Error when do depthwise conv2d

Weixuan_Sun · July 31, 2019, 5:04am

My problem is a little bit weird, I am trying to use depthwise convolutional to simultaneously do a Sobel filter on every channel of a tensor. When I do it on a single layer tensor, it works all good. The code is as follow:

input_img = torch.FloatTensor(input_image)  # 1080*1080
input_img=input_img.unsqueeze(0).unsqueeze(0)  # 1*1*1080*1080

a = torch.Tensor([[[-1, 0, 1],[-2, 0, 2],[-1, 0, 1]]])
x = Variable(input_img.float(), requires_grad=False)
w = Variable(a.float(), requires_grad=False)
w = w.unsqueeze(1)

gx = F.conv2d(x, w, padding=1, groups=1)
gx = torch.relu(torch.tanh(gx))
gx = gx.squeeze(0)

Input image is image1, output is the second image.

However, when it comes to multi-channel tensor, I put the above input image to the first channel of the input tensor and set groups=5, the code is as follow:

input_img = torch.FloatTensor(multi_channel_input) # 5*1080*1080
input_img=input_img.unsqueeze(0)  #1*5*1080*1080
a = torch.Tensor([[[-1, 0, 1], [-2, 0, 2], [-1, 0, 1]],
                  [[-1, 0, 1], [-2, 0, 2], [-1, 0, 1]],
                  [[-1, 0, 1], [-2, 0, 2], [-1, 0, 1]],
                  [[-1, 0, 1], [-2, 0, 2], [-1, 0, 1]],
                  [[-1, 0, 1], [-2, 0, 2], [-1, 0, 1]]])

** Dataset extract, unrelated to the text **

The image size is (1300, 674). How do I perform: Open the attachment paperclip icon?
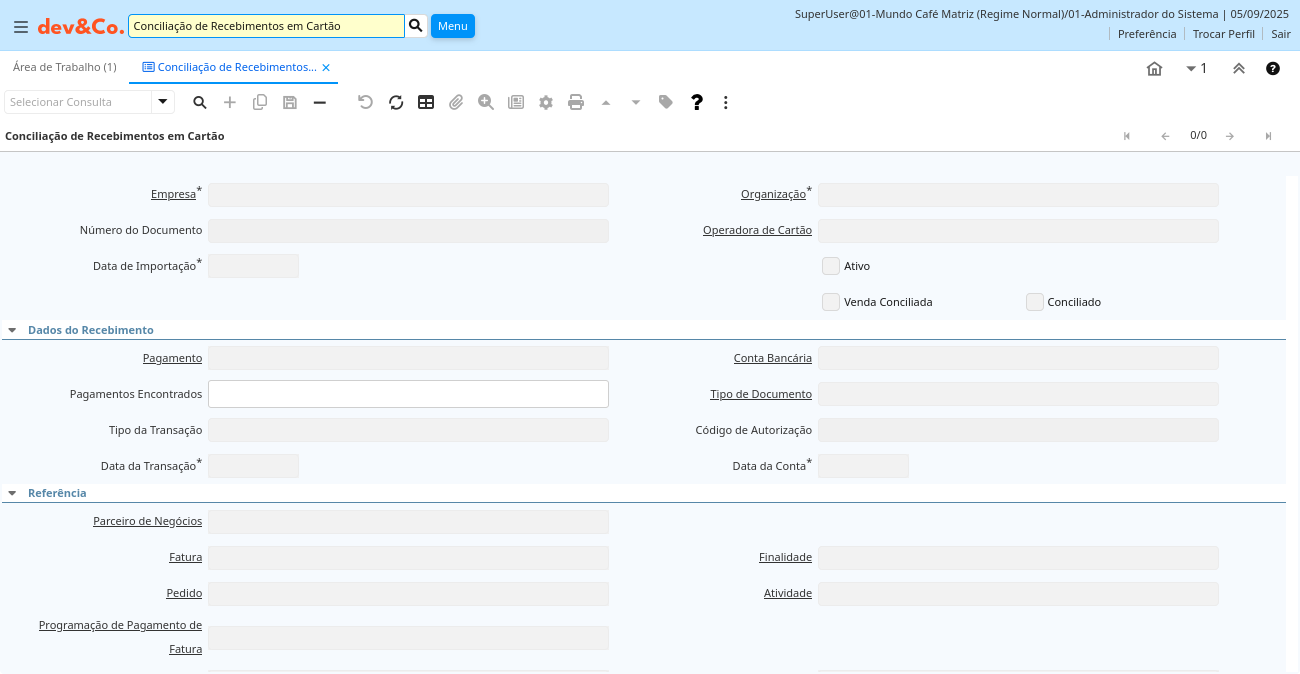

x = Variable(input_img.float(), requires_grad=False)
w = Variable(a.float(), requires_grad=False)
w = w.unsqueeze(1)

gx = F.conv2d(x, w, padding=1, groups=5)
gx = torch.relu(torch.tanh(gx))

I expect every sobel kernel works independently on every channel of input tensor just like depthwise conv. And the output of the first channel should be no difference to the above single channel one, but the actual output is the third image, obviously, the second one looks more correct.

I wonder did I create depthwise conv2d wrongly? Or did I make any mistake?

ptrblck · July 31, 2019, 10:53am

Your code seems to work on this dummy example:

input_img = torch.zeros(5, 100, 100)
input_img[:, 25:75, 25:75] = 1.
input_img = input_img.unsqueeze(0)

a = torch.tensor([[[-1, 0, 1], [-2, 0, 2], [-1, 0, 1]],
                  [[-1, 0, 1], [-2, 0, 2], [-1, 0, 1]],
                  [[-1, 0, 1], [-2, 0, 2], [-1, 0, 1]],
                  [[-1, 0, 1], [-2, 0, 2], [-1, 0, 1]],
                  [[-1, 0, 1], [-2, 0, 2], [-1, 0, 1]]]).float()

x = input_img
w = a
w = w.unsqueeze(1)
gx = F.conv2d(x, w, padding=1, groups=5)

f, axarr = plt.subplots(5)
for idx in range(5):
    axarr[idx].imshow(gx[0, idx].numpy())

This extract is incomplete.